ST-XX · pull · Dec 24, 2025 · Dec 24, 2025 · Dec 24, 2025 · Dec 24, 2025
diff --git a/.github/workflows/ci_image_update.yml b/.github/workflows/ci_image_update.yml
@@ -137,10 +137,19 @@ jobs:
       FASTDEPLOY_WHEEL_URL: ${{ needs.build_sm8090.outputs.wheel_path }}
       MODEL_CACHE_DIR: "/ssd2/actions-runner/ModelData"
 
+  stable_test:
+    name: Run Stable Tests
+    needs: [clone,build_sm8090,ci_image_build]
+    uses: ./.github/workflows/_stable_test.yml
+    with:
+      DOCKER_IMAGE: ${{ needs.ci_image_build.outputs.docker_name_precheck }}
+      FASTDEPLOY_ARCHIVE_URL: ${{ needs.clone.outputs.repo_archive_url }}
+      FASTDEPLOY_WHEEL_URL: ${{ needs.build_sm8090.outputs.wheel_path }}
+      MODEL_CACHE_DIR: "/ssd2/actions-runner/ModelData"

* _Information supplied_:

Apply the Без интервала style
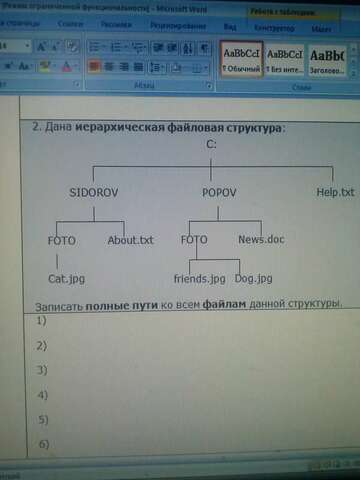The width and height of the screenshot is (360, 480). coord(285,61)
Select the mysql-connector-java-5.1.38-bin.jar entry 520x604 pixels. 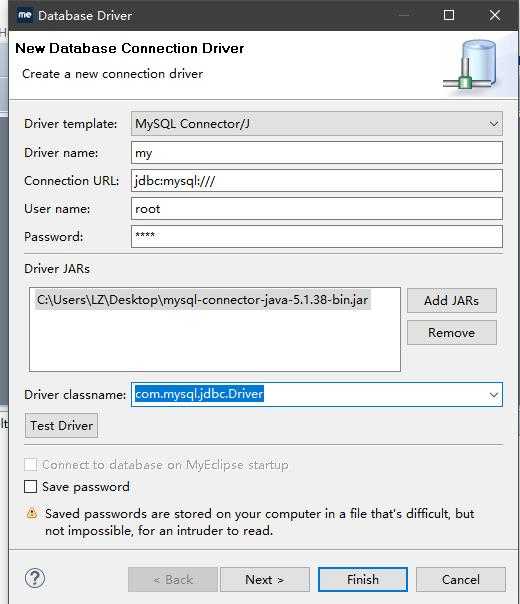(203, 300)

* _What you will do_:
1. Answer these questions about the workflow diff:
(a) Which file does the diff change?
(b) Which workflow file does the new `stable_test` job call through `uses`?
(c) What value does the new job pass for `MODEL_CACHE_DIR`?
2. Extend the workflow diff past its final line, keeping the same diff format.
None of the material is required for the tasks.

* _Outputs by task_:
1.
(a) `.github/workflows/ci_image_update.yml`
(b) `./.github/workflows/_stable_test.yml`
(c) `"/ssd2/actions-runner/ModelData"`

2.
   publish_pre_check:
     name: Publish Docker Images Pre Check
-    needs: [ci_image_build, unittest_coverage,logprob_test,pre_ce_test,base_test]
+    needs: [ci_image_build,unittest_coverage,logprob_test,pre_ce_test,base_test,stable_test]
     runs-on: [self-hosted, Docker-Build]
     steps:
       - name: Images Uploading

diff --git a/.github/workflows/pr_build_and_test.yml b/.github/workflows/pr_build_and_test.yml
@@ -75,3 +75,13 @@ jobs:
       FASTDEPLOY_ARCHIVE_URL: ${{ needs.clone.outputs.repo_archive_url }}
       FASTDEPLOY_WHEEL_URL: ${{ needs.build.outputs.wheel_path }}
       MODEL_CACHE_DIR: "/ssd2/actions-runner/ModelData"
+
+  stable_test:
+    name: Run Stable Tests
+    needs: [clone,build]
+    uses: ./.github/workflows/_stable_test.yml
+    with:
+      DOCKER_IMAGE: ccr-2vdh3abv-pub.cnc.bj.baidubce.com/paddlepaddle/paddleqa:fastdeploy-ciuse-cuda126-dailyupdate
+      FASTDEPLOY_ARCHIVE_URL: ${{ needs.clone.outputs.repo_archive_url }}
+      FASTDEPLOY_WHEEL_URL: ${{ needs.build.outputs.wheel_path }}
+      MODEL_CACHE_DIR: "/ssd2/actions-runner/ModelData"
diff --git a/fastdeploy/config.py b/fastdeploy/config.py
@@ -1789,6 +1789,12 @@ def postprocess(self):
                 # It will hang when real batch_size < tp_size
                 self.graph_opt_config.filter_capture_size(tp_size=self.parallel_config.tensor_parallel_size)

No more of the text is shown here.